Show up to wherever you are supposed to be on Wednesday morning. That’s how every article written about parenting during an election should start and end. And that’s what we should all do tomorrow morning. Show up. On time. Ready to roll. Whether your candidate wins or loses, prepare yourself today to show up tomorrow.
As I read my news feed this morning, I was greeted with a consistent message: the most important election day of our time is here, it’s existential, and it’s going to be problematic for half of the country regardless of how it turns out. I’m not interested in telling you how to vote or even dissecting why politics plays such a salient role in American identity. I want to talk about the best thing you can do for your family tomorrow and also document my admiration for routines.
In 2016 I taught the High School U.S. Government class for the first time. Despite the contentious nature of the election that year, we managed to have a healthy dialogue in our class. We hosted a high school election watch party with no issues. Our little world was safe and respectful. We had to end the watch party before the election was called, but I was glued to the TV after everyone left.
The next morning as I got ready for school, I knew we needed to approach the day differently to sustain our safe and respectful community. Teenagers are a passionate sort, and disappointments and celebrations alike can have a destabilizing effect. Though we had a very special class discussion that helped frame the next four divisive years for our young, passionate students, several didn’t reap the benefits. Why? Because they weren’t there. Their parents had called into work and they had called into school—in response to their disappointment.
Not only did they miss out on the meaningful conversation we had in class, but they also missed out on one of the most powerful therapeutic tools at our disposal: routine. Routines give us a sense of control, set us up for good sleep and normal circadian rhythms, and free our working memory for more important tasks. But I don’t think any of those factors can claim credit for the benefits associated with routine.
What can a routine do?
Doing the same thing we did yesterday—whether yesterday went how we wanted or not—is like making a big, loud proclamation to the circumstances around us that we are the boss, not them. It is inherently victorious.
Routines are cumulative in nature. Like a snowball rolling down a hill, the more we stick to our routines, the stronger they get. The stronger they become, the more they support us.
When our kids see us function as stable individuals, they are stabilized. Going about our normal routine communicates stability, faith, and hope. It’s the most loving thing we can do for our children.

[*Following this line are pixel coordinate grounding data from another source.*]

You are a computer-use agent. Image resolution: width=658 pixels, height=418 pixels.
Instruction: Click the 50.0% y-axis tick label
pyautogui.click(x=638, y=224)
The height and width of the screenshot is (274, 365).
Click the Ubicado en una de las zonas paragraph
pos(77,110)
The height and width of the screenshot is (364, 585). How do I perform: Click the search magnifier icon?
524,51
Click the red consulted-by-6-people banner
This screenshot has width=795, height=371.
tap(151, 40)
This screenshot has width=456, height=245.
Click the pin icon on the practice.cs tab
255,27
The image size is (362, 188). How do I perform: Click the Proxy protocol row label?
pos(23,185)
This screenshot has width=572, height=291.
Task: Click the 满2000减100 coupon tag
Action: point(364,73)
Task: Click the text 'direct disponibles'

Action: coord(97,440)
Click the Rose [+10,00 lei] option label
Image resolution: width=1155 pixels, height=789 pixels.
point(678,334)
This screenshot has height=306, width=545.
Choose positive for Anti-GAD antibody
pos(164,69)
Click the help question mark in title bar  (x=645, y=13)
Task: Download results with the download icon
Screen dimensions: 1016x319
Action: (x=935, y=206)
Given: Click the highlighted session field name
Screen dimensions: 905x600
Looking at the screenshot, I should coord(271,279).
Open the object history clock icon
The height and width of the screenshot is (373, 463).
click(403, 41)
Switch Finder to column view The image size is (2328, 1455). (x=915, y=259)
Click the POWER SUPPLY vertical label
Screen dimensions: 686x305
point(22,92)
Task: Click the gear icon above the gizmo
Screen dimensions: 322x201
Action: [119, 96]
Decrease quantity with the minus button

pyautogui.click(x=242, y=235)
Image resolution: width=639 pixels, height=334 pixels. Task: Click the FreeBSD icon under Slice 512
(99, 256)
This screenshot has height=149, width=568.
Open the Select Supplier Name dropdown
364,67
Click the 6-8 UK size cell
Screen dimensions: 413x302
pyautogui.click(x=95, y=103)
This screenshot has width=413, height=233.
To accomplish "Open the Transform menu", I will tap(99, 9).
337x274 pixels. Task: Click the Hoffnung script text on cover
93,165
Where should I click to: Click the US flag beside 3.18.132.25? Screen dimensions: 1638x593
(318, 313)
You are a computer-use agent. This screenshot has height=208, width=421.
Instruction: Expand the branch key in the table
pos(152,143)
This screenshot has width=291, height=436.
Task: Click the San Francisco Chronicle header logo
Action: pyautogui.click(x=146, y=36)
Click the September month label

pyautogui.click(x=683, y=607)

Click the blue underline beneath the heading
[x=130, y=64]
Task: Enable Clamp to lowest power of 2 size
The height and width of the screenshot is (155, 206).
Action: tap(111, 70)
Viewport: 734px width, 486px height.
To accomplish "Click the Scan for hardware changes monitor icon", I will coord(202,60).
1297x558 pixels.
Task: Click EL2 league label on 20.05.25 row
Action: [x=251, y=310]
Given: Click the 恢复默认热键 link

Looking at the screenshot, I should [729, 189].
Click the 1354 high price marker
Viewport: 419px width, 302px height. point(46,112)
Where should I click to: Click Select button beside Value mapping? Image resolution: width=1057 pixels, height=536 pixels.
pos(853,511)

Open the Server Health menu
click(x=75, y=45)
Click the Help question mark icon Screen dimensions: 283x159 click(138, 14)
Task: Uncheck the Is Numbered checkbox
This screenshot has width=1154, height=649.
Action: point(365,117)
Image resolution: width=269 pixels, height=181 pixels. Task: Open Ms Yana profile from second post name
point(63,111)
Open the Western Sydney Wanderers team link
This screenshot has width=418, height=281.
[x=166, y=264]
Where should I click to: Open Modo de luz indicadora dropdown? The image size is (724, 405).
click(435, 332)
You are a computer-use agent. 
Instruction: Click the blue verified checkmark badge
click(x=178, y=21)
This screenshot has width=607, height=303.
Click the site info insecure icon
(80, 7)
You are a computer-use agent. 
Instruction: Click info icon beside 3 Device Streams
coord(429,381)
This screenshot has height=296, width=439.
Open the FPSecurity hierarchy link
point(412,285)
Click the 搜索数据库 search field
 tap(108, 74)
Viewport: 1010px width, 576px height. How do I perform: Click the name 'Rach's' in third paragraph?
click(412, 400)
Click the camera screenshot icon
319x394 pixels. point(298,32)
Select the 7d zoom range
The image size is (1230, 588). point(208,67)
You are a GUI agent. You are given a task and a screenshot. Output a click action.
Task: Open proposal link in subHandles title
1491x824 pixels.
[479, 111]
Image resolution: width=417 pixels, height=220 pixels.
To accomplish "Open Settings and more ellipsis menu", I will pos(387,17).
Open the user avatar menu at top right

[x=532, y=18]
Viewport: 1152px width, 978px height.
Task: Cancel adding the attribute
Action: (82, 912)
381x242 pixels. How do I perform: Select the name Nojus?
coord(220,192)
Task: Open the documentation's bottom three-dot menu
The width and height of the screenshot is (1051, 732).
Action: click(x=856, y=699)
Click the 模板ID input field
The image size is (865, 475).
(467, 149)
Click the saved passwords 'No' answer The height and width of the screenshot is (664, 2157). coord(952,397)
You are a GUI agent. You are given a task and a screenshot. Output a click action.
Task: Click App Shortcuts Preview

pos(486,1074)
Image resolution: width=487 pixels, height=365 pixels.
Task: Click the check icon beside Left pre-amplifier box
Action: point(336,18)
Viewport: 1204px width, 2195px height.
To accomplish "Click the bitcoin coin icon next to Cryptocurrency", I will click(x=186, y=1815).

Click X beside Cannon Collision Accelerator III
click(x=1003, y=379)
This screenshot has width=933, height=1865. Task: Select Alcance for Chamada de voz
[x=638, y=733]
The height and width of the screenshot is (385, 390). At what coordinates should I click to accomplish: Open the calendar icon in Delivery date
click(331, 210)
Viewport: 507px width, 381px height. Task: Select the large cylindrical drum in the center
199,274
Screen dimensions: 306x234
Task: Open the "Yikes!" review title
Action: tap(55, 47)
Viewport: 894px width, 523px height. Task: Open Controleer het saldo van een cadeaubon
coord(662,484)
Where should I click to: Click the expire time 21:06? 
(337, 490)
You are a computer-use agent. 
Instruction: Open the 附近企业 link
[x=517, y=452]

Every morning of my childhood, I woke up to see my mom sitting on our couch with a cup of coffee and an open Bible in her hands. In 2000, our family went through a tumultuous experience that changed our lives dramatically. The house, the couch, and the chaos inside were too distracting. She moved her routine outdoors and started reading her Bible on her porch swing. She told us later that out there on the swing she was reminded that even when the foundations are shaking, God is still on His throne. She credits this revelation and the time on the porch swing for her best worst year. There was more to it than just the routine, but would she have had those experiences if the routine wasn’t there in the first place?
Children are far less interested in who wins the election tonight than they are in their parents’ stability. For those wondering what happens next and how to keep things stable for your child, I have good news. You have more control over that than you have over the national election. So enjoy dinner with your family tonight. Wake them up like you normally would tomorrow. And get to school and work on time. It might just be the most important thing you do this week.